### What is being asked
Each line from the opening of the listing below through the line that contains "Given: Select the first photo thumbnail" is to be output exactly as written.

[[ Data provided open ]]

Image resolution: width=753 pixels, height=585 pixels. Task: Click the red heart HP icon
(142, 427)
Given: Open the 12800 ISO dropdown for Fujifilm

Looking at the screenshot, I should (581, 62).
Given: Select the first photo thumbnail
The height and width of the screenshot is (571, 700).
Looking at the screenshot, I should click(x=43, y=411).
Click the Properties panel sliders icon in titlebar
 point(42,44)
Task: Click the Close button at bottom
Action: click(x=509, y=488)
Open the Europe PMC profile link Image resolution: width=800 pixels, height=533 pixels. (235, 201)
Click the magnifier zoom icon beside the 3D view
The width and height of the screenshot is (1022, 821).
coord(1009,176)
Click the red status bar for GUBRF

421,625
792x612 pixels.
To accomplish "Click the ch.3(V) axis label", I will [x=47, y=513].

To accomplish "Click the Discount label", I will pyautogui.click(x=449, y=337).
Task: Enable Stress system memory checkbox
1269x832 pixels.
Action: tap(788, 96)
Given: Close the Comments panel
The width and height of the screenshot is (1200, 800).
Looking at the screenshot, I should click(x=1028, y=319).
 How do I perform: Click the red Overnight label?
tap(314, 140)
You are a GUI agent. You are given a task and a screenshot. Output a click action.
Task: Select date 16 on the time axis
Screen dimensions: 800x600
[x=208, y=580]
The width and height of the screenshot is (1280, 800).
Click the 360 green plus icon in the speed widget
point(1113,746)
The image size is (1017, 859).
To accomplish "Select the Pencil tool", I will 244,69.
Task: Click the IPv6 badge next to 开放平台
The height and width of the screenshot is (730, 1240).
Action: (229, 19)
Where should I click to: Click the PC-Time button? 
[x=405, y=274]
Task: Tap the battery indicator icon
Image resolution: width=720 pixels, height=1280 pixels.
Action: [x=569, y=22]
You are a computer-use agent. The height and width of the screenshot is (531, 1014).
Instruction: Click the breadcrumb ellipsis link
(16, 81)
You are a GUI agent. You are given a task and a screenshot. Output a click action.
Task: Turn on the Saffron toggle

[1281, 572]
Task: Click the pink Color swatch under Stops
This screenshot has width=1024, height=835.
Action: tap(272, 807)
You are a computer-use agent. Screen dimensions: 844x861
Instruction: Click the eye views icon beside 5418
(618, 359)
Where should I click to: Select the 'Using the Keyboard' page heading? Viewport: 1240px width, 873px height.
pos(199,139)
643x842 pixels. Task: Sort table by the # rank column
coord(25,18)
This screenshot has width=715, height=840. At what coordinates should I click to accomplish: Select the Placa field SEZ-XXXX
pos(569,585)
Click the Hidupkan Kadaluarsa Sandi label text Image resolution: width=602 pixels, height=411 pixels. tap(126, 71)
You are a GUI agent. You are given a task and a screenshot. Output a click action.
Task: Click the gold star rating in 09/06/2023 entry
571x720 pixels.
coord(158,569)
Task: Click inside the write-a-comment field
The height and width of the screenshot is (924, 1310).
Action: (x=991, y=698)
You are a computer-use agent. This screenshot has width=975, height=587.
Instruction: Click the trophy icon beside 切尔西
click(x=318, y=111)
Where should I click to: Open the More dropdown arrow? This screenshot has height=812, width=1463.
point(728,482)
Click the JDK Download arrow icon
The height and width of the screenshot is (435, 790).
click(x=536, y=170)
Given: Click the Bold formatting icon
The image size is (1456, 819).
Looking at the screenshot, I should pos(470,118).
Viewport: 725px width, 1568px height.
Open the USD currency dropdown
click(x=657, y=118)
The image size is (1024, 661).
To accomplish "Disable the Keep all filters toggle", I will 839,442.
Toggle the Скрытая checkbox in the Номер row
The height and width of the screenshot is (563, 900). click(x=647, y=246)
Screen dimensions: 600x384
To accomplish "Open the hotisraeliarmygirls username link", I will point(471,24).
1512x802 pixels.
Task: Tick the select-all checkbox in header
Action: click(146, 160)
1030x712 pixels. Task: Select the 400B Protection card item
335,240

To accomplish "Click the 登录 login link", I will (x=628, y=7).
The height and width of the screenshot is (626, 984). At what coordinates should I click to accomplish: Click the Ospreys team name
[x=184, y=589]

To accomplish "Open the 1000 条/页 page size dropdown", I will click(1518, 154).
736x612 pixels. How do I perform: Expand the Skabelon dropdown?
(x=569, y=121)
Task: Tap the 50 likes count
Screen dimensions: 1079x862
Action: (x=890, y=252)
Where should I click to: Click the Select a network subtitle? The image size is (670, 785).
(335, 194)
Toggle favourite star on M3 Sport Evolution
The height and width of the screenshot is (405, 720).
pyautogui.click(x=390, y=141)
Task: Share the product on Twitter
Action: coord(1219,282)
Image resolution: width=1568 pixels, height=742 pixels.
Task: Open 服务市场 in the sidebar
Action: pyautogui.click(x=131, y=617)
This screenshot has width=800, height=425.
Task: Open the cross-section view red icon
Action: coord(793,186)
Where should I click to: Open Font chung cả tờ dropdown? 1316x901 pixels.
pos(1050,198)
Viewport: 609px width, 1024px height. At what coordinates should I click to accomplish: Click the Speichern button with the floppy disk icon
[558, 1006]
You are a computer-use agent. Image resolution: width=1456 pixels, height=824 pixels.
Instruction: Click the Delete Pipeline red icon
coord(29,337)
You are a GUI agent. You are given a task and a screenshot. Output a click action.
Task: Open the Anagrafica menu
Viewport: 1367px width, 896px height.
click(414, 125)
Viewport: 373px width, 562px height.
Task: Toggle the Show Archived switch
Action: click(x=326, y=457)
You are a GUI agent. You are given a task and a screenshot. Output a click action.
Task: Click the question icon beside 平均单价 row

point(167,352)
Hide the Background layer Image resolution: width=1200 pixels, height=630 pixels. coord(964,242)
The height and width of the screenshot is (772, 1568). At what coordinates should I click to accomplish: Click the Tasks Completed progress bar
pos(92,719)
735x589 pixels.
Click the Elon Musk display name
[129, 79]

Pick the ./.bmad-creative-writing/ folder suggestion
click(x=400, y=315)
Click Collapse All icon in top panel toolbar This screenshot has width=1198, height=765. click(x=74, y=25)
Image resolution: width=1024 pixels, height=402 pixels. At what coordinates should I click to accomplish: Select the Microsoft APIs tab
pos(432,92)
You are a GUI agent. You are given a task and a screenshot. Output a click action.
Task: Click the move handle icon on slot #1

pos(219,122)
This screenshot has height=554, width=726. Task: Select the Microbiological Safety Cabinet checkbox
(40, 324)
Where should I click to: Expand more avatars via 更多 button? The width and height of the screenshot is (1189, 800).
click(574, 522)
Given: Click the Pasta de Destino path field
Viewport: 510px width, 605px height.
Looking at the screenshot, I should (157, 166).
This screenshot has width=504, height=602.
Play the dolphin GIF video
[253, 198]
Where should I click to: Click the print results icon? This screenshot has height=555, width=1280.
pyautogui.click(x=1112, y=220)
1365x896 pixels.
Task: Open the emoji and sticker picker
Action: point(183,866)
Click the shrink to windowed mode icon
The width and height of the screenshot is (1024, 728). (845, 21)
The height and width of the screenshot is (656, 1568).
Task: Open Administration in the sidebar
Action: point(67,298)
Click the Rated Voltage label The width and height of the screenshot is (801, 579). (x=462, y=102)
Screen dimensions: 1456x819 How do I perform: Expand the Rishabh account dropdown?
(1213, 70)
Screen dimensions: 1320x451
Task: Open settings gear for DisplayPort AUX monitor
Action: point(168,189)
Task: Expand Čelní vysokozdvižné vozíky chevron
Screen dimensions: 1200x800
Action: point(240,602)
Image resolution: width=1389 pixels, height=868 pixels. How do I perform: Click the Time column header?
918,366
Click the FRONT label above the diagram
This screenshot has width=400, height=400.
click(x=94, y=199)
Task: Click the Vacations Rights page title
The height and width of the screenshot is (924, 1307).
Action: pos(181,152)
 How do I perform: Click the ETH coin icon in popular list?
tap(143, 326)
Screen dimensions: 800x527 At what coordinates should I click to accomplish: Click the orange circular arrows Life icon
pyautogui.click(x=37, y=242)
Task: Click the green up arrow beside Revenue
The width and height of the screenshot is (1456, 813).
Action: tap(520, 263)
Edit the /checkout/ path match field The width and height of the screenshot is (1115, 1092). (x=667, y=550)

[[ Data provided closed ]]

### Exercise answer
Image resolution: width=753 pixels, height=585 pixels. Task: Click the red heart HP icon
(142, 427)
Given: Open the 12800 ISO dropdown for Fujifilm

Looking at the screenshot, I should (581, 62).
Given: Select the first photo thumbnail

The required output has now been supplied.